(SUPPLIED INFORMATION):
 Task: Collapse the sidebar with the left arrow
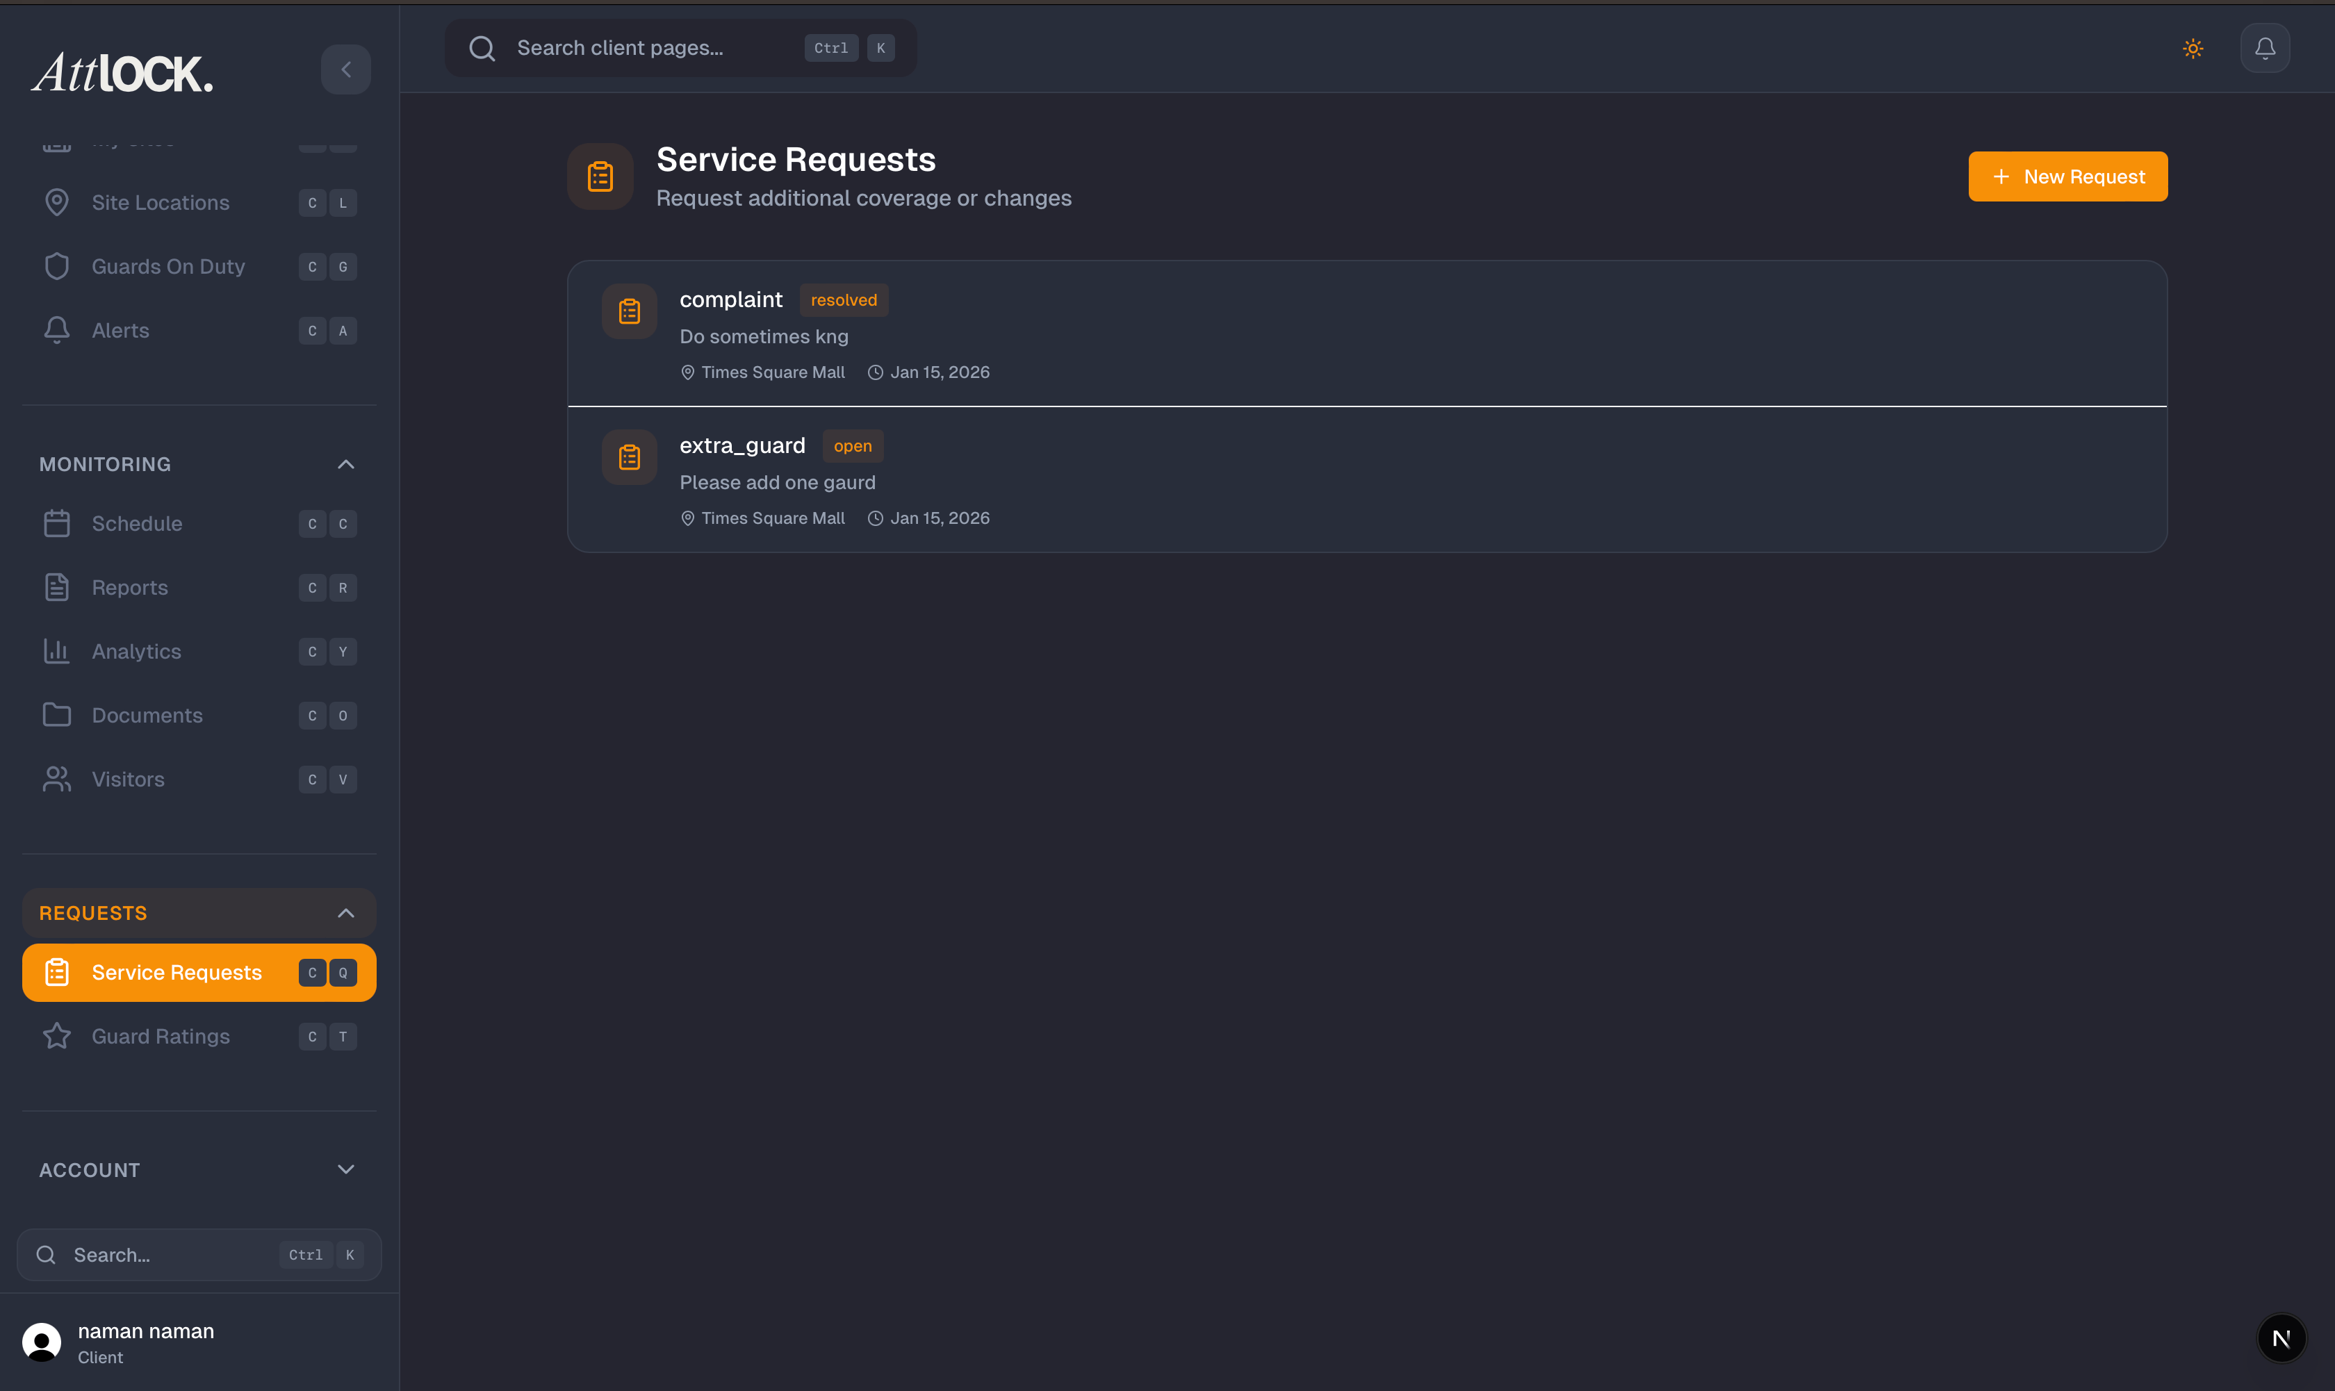(346, 69)
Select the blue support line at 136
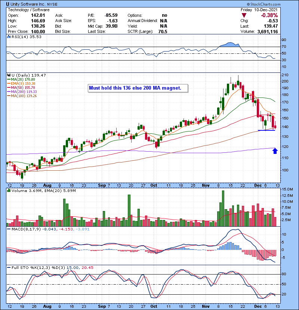This screenshot has width=299, height=310. 266,130
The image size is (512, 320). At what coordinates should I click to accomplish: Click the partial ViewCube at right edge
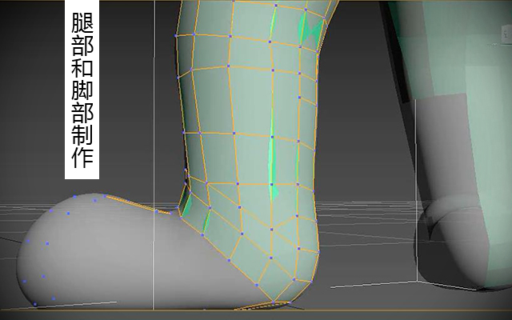coord(506,34)
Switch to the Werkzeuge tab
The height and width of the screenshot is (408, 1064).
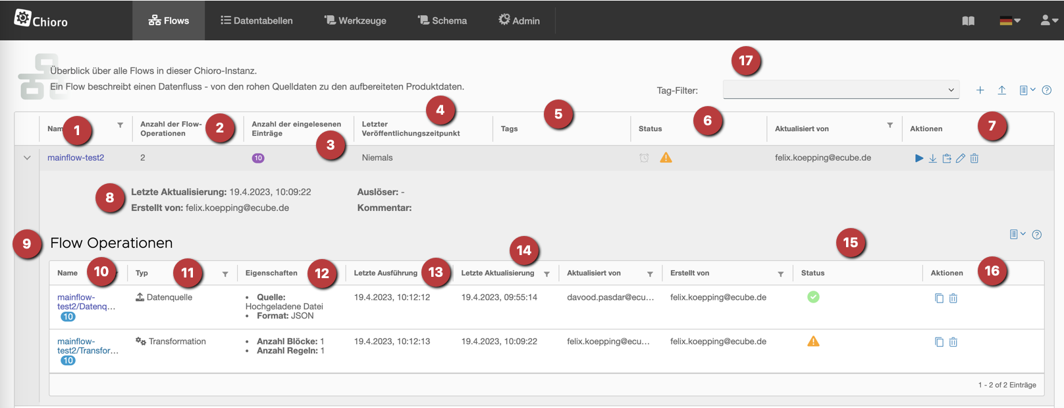355,21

(PROBLEM DETAILS):
Exactly repeat every line from the line that includes "The image size" to the end of the listing, and nothing else, leaving pictures out.

(RESULT OF THIS EXERCISE):
The image size is (512, 320). At what coordinates should I click to accomplish: Click the partial ViewCube at right edge
coord(506,34)
Switch to the Werkzeuge tab
The height and width of the screenshot is (408, 1064).
355,21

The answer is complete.